Saint-Uze group
- Alternative names: Saint-Uze culture
- Geographical range: Western Switzerland, Valais, eastern France
- Period: Neolithic
- Dates: c. 4500–4250 BC
- Type site: Grotte du Gardon, Ambérieu-en-Bugey, Ain, France
- Major sites: Saint-Léonard - Sur-le-Grand-Pré

= Saint-Uze culture =

Neolithic archaeological culture

The Saint-Uze culture (or Saint-Uze group) is an archaeological culture that appeared in Western Switzerland, Valais, and eastern France during the second half of the 5th millennium BC (approximately 4500-4250 BC). The term Saint-Uze, introduced in 1997, groups together several cultural phenomena previously known under various names attributed to the Middle Neolithic I (Pre-Chasséen, Early Chasséen, Proto-Cortaillod, Early Cortaillod, Early Valaisan Cortaillod).

== Definition and chronology ==
The Saint-Uze style was defined on the basis of pottery found in layers 53 to 48 of the Grotte du Gardon at Ambérieu-en-Bugey, in the Ain department, France. Carbon-14 dating places these layers between approximately 4500 and 4200 BC. Regional differences are probable but difficult to determine due to the small number of finds. In Switzerland, only the complex of Saint-Léonard - Sur-le-Grand-Pré, important but likely chronologically heterogeneous, has been discovered to date.

== Material culture ==

=== Ceramics ===
Typical vessels of the Saint-Uze group include rounded jars with straight walls, ribbon handles below the rim, and sometimes knobs on the lip.
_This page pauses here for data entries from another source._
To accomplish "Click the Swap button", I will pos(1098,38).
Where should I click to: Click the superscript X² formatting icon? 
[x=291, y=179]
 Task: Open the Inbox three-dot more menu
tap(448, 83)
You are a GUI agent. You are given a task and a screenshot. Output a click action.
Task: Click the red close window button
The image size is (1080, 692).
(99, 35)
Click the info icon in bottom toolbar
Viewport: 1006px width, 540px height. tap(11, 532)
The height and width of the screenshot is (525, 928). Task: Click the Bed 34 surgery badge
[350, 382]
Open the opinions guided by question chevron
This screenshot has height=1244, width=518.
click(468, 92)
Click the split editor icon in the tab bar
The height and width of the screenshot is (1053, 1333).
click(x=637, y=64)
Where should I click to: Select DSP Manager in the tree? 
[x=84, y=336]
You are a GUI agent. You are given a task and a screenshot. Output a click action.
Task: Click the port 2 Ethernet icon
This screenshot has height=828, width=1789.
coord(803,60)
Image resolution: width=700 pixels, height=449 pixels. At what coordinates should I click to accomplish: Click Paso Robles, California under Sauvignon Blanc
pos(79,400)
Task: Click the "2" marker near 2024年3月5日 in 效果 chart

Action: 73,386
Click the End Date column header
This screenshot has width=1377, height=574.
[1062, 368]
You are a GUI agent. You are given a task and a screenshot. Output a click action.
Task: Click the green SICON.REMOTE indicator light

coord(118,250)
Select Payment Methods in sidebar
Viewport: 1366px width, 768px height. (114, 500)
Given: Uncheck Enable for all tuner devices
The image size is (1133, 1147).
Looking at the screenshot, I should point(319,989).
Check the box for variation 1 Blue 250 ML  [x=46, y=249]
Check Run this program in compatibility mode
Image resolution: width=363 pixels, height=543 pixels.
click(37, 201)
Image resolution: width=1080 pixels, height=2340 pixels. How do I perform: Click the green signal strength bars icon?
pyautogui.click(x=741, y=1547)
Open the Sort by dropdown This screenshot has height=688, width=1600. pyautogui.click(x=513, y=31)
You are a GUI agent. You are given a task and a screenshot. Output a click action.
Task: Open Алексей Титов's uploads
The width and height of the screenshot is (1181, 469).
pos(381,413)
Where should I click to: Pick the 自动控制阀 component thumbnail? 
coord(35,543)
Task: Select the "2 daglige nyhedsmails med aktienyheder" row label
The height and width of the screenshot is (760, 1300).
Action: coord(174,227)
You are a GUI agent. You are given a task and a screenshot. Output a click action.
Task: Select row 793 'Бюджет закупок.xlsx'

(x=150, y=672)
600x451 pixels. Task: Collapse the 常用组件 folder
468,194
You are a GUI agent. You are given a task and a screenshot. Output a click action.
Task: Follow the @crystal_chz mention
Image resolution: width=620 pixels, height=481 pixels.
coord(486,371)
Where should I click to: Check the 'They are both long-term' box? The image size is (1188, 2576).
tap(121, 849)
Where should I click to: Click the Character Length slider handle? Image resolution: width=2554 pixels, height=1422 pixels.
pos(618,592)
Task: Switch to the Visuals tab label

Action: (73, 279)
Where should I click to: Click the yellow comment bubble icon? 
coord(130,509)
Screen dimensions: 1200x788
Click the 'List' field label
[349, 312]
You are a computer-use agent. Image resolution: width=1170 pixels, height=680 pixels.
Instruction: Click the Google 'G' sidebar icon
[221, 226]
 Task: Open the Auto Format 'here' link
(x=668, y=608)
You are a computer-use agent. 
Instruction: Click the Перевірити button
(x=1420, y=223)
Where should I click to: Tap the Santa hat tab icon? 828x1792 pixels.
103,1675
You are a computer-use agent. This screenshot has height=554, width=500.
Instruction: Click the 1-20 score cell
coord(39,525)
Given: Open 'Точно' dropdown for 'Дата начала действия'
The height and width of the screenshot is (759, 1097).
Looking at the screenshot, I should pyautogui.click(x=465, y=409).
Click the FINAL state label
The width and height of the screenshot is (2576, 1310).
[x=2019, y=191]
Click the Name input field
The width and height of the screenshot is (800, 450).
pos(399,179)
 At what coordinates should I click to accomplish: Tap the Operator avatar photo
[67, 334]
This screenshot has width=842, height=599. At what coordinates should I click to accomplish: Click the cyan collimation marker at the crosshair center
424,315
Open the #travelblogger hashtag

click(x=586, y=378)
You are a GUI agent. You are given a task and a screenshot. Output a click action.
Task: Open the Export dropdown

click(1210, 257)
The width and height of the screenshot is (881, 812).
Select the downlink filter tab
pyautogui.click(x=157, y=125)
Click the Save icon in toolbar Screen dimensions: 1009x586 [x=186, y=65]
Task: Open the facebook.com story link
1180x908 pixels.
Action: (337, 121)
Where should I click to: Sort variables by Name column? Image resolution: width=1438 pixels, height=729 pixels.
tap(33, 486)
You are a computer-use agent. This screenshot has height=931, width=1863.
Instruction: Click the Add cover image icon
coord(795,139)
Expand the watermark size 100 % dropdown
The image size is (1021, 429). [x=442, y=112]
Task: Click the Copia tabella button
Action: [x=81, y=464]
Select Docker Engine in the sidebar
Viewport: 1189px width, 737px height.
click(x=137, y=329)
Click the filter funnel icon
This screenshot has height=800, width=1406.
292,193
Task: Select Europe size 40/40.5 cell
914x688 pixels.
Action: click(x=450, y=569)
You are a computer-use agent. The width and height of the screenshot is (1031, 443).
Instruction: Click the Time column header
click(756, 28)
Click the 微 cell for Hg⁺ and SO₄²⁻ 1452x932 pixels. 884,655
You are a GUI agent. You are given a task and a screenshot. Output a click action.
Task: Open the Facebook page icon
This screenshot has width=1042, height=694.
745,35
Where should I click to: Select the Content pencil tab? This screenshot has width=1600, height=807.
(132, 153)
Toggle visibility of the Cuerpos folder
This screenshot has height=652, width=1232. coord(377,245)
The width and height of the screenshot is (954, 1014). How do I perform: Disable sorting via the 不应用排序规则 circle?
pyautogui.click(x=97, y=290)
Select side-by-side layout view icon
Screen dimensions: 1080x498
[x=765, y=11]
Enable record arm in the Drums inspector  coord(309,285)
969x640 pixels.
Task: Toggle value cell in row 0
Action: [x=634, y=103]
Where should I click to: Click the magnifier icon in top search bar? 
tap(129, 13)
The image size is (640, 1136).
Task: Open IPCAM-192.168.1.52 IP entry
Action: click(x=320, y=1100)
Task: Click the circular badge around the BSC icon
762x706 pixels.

Other characteristic forms are tall bowls with horizontally perforated handles featuring a slight central depression, and carinated bowls with rounded bases. Four-lobed rim bowls (Zipfelschalen) and vessels with pairs of handles are also found. Bottles, very common in the Egolzwil culture, are absent. The surface of the ceramics was not decorated but smoothed.

The barrel-shaped jars with rounded bases and ribbon handles are close to the Egolzwil-style ceramics of the central Swiss Plateau, although the Saint-Uze ribbon handles appear more flattened in cross-section. The typology of Saint-Uze ceramics compared to that of Egolzwil is notable for its greater variety.

=== Projectile points ===
The arrowheads of the Saint-Uze group are characterized by trapezoidal points, while those of the Egolzwil culture are triangular.

=== Burial practices ===
In the distribution area of Saint-Uze ceramics, the deceased were buried in cist tombs of the Chamblandes type. These are also present in the central Swiss Plateau in connection with the Egolzwil culture, although most necropolises of this type are found in the Lake Geneva region and Valais, in an intermediate zone between the areas of influence of these two cultures.

== Cultural connections ==
Despite regional differences (ceramics, arrowheads), Saint-Uze and Egolzwil appear to rest on a common southwestern substrate of Mediterranean origin. The greater typological variety of Saint-Uze ceramics and the differences in projectile point styles suggest distinct regional developments within a broader cultural framework.

== Bibliography ==

- Beeching, Alain; Nicod, Pierre-Yves et al.: «Le Saint-Uze, un style céramique non-chasséen du cinquième millénaire dans le bassin rhodanien», in: Constantin, Claude; Mordant, Daniel; Simonin, Daniel (éd.): La Culture de Cerny. Nouvelle économie, nouvelle société au Néolithique. Actes du colloque international de Nemours 9-10-11 mai 1994, 1997, pp. 575-592.
- Stöckli, Werner E.: Chronologie und Regionalität des jüngeren Neolithikums (4300-2400 v.Chr.) im Schweizer Mittelland, in Süddeutschland und in Ostfrankreich aufgrund der Keramik und der absoluten Datierungen, ausgehend von den Forschungen in den Feuchtbodensiedlungen der Schweiz, 2009.
- Voruz, Jean-Louis (dir.): La Grotte du Gardon (Ain), vol. 1: Le site et la séquence néolithique des couches 60 à 47, 2009.
- Denaire, Anthony; Doppler, Thomas et al.: «Espaces culturels, frontières et interactions au 5ème millénaire entre la plaine du Rhin supérieur et les rivages de la Méditerranée», in: Annuaire d'archéologie suisse, 94, 2011, pp. 21-59.